━━━━━ Data supplied

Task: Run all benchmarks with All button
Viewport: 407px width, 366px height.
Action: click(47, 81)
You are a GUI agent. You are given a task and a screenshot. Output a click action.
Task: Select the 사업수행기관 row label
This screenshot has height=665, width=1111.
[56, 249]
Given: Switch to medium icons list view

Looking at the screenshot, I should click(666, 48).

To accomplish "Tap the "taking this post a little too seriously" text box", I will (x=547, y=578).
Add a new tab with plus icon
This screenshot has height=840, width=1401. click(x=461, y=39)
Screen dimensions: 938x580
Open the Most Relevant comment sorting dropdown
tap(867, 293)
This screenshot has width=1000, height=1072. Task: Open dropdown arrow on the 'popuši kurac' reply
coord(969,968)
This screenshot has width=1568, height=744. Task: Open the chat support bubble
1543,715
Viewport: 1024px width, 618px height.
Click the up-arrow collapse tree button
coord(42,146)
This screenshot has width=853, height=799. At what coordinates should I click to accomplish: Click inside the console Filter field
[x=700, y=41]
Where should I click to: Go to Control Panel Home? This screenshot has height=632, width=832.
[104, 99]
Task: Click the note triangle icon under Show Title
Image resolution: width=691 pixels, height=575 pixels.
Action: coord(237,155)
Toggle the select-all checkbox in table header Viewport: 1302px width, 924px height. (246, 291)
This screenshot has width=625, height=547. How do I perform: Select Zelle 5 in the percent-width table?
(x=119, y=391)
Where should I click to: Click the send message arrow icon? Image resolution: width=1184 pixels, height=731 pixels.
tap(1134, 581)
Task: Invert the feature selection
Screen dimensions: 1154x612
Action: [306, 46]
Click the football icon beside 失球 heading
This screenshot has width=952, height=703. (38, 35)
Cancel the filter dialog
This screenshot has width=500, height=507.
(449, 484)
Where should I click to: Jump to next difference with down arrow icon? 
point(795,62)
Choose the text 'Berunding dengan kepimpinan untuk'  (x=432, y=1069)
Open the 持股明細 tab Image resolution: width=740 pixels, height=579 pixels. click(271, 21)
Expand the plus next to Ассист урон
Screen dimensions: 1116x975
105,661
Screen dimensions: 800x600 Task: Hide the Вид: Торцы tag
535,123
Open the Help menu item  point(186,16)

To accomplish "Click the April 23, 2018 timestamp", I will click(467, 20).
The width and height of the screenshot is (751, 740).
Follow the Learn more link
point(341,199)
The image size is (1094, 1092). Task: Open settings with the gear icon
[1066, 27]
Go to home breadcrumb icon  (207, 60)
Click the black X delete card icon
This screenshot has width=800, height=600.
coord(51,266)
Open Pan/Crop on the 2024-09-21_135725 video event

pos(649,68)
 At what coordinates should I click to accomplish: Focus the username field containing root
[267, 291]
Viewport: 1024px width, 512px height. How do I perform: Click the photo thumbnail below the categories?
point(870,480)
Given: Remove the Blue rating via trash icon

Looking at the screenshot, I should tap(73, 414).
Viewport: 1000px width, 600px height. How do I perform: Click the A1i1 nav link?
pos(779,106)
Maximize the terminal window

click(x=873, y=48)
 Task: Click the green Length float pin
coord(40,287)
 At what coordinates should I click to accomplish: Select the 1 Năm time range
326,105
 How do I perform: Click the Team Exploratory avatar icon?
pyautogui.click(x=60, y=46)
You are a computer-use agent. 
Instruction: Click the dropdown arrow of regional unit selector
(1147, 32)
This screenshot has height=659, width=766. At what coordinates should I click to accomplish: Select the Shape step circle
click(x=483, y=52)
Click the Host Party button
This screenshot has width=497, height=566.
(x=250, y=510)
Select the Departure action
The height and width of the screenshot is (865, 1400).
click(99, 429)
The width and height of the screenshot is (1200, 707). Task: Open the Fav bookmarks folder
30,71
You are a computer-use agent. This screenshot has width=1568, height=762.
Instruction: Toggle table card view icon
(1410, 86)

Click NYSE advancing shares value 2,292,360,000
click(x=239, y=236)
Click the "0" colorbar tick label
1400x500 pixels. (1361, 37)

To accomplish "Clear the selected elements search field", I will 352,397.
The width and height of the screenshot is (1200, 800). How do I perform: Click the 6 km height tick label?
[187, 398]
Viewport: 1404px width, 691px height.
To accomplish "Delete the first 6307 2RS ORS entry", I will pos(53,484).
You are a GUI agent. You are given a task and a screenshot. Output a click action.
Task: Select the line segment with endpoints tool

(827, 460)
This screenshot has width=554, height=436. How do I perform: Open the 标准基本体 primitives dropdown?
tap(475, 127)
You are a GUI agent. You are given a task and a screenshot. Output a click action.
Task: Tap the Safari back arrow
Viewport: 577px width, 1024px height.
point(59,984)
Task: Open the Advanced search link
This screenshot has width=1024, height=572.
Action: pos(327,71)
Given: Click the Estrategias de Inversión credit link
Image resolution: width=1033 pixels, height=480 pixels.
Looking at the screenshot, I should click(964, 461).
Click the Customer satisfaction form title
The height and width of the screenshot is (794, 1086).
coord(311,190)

━━━━━━━━━━

What you need to do: Lines from the entries that contain the string "computer" are what must be copied.

Result:
You are a computer-use agent. 
You are a computer-use agent. This screenshot has width=1568, height=762.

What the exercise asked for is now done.